**** DATA EXTRACT ****

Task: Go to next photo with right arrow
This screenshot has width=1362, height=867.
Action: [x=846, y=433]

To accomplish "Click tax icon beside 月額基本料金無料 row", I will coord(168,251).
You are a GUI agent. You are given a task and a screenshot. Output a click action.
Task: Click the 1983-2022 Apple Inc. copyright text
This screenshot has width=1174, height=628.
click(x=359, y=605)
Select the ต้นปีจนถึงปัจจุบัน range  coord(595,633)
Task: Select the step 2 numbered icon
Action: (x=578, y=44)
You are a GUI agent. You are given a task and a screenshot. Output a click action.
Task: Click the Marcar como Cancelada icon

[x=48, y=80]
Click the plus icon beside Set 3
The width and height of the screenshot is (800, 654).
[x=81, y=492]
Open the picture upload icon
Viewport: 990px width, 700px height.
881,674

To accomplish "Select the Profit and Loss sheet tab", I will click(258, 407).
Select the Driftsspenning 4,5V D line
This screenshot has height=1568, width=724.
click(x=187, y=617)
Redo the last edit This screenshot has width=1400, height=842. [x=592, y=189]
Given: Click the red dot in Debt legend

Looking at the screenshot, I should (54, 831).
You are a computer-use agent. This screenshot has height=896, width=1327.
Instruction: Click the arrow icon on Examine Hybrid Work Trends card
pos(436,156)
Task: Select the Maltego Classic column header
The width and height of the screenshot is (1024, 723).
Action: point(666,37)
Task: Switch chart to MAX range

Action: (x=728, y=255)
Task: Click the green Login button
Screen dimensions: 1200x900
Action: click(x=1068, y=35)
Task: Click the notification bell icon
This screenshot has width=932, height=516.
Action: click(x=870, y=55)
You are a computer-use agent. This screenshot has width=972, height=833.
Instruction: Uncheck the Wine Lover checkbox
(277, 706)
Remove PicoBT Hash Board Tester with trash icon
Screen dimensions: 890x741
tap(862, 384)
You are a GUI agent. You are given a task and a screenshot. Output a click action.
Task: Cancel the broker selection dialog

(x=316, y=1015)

****

__WHAT TO WORK ON__
Reproduce exactly what appears from the line containing "Redo the last" down to the final line of the data.

__RESPONSE BOX__
Redo the last edit This screenshot has width=1400, height=842. [x=592, y=189]
Given: Click the red dot in Debt legend

Looking at the screenshot, I should (54, 831).
You are a computer-use agent. This screenshot has height=896, width=1327.
Instruction: Click the arrow icon on Examine Hybrid Work Trends card
pos(436,156)
Task: Select the Maltego Classic column header
The width and height of the screenshot is (1024, 723).
Action: point(666,37)
Task: Switch chart to MAX range

Action: (x=728, y=255)
Task: Click the green Login button
Screen dimensions: 1200x900
Action: click(x=1068, y=35)
Task: Click the notification bell icon
This screenshot has width=932, height=516.
Action: click(x=870, y=55)
You are a computer-use agent. This screenshot has width=972, height=833.
Instruction: Uncheck the Wine Lover checkbox
(277, 706)
Remove PicoBT Hash Board Tester with trash icon
Screen dimensions: 890x741
tap(862, 384)
You are a GUI agent. You are given a task and a screenshot. Output a click action.
Task: Cancel the broker selection dialog

(x=316, y=1015)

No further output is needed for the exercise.